Так что надо еще благодарить Его Святейшество за то, что он заменил тюремное заключение на домашний арест. А историк науки может даже, забыв о приличиях, поблагодарить за то, что Галилей находился под постоянным наблюдением инквизиции, которая решала, с кем он мог встречаться. Кипучий темперамент физика имел единственный выход — работу над второй и самой главной книгой, в которой он обосновал закон свободного падения — первый фундаментальный закон физики.
Что касается папского довода, то Галилей употребил его не из вредности. Речь шла о сути новой — фундаментальной — физики. Довод очевидно опирался на библейскую фразу «Пути Господни неисповедимы», в современном переводе: «Непостижимы Его решения и неисследимы пути Его». Что мог на это возразить Галилей, с его несомненной верой в Бога и с полным доверием к Слову Божьему?
Он мог сказать, что контекст этой фразы говорит не об устройстве Вселенной, а об отношении Бога к человеку и о внутреннем мире человека с его свободой и неповторимостью. А внешний мир — Вселенная — уже звездным небом дает человеку пример постоянства и закономерности. Не зря же Бог наделил человека способностью к познанию. Галилей чувствовал это по себе. И знал по своему опыту, что человек способен не только выдвигать правдоподобные гипотезы, но и проверять их, отвергать или подтверждать, устанавливая их соответствие устройству Вселенной, созданной Творцом. В Библии ничего не написано о законе плавания, но Архимед сумел этот закон открыть. И Галилей в своем поиске фундаментальных законов природы опирался на веру в закономерность мироздания.
Исследуя пути Господни в устройстве Вселенной и зная, как опыт и язык математики позволяют познавать это устройство, Галилей защищал Библию от чуждых ей задач и, соответственно, от противоречий с результатами научного познания. Он был лучшего мнения о Творце, чем Папа Урбан VIII, а в отношении к истине — святее Папы Римского.
Скорость света — первая фундаментальная константа
Среди неудач Галилея одна столь поучительна, что язык не поворачивается назвать ее неудачей.

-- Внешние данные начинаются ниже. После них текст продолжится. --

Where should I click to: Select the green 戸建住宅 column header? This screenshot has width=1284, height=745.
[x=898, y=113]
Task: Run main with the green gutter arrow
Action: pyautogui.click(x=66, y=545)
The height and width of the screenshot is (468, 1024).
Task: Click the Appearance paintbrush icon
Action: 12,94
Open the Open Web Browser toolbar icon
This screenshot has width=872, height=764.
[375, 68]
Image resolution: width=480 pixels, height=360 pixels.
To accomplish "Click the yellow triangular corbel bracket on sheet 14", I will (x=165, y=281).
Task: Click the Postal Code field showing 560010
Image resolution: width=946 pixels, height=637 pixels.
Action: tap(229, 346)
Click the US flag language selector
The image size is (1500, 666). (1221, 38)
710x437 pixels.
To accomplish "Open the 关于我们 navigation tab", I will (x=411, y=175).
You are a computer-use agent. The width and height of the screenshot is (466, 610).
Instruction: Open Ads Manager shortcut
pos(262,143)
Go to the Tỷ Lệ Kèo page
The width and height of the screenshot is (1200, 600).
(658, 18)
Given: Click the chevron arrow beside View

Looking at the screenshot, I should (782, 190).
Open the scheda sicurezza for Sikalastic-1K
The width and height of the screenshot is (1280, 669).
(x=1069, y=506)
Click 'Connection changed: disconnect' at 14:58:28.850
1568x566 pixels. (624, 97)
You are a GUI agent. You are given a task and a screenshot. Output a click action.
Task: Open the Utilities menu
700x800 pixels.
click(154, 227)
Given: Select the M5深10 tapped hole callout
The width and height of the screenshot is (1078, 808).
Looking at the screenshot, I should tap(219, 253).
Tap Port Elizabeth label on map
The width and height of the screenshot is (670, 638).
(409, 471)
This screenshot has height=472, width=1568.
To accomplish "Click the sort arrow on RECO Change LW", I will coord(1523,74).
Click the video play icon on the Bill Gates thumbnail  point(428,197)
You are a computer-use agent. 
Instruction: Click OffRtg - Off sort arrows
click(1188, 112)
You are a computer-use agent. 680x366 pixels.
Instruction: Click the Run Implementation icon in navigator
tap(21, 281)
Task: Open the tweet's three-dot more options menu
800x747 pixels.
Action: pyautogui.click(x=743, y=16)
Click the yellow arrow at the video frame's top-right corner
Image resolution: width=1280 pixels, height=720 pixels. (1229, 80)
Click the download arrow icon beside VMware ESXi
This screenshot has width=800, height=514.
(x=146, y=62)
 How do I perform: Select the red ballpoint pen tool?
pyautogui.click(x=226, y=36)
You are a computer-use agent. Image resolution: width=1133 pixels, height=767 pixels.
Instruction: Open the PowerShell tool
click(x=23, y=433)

В своей последней книге Галилей рассказал о попытке измерить скорость света, и, судя по всему, поводом стало измерение другой скорости — скорости звука. Это, конечно, «две большие разницы». Услышав эхо своего голоса, легко понять, что звук вернулся через малое, но заметное время, и, значит, он распространяется не мгновенно, а с какой-то — пусть и большой — скоростью. Однако в обыденном опыте нет никаких признаков того, что и свету требуется какое-то время на путешествие от источника света до освещенного предмета. Аристотель подытожил это философски: «Свет — это присутствие чего-то, а не движение чего-либо». Так же думали и все коллеги-современники Галилея. Он первым употребил само выражение «скорость света».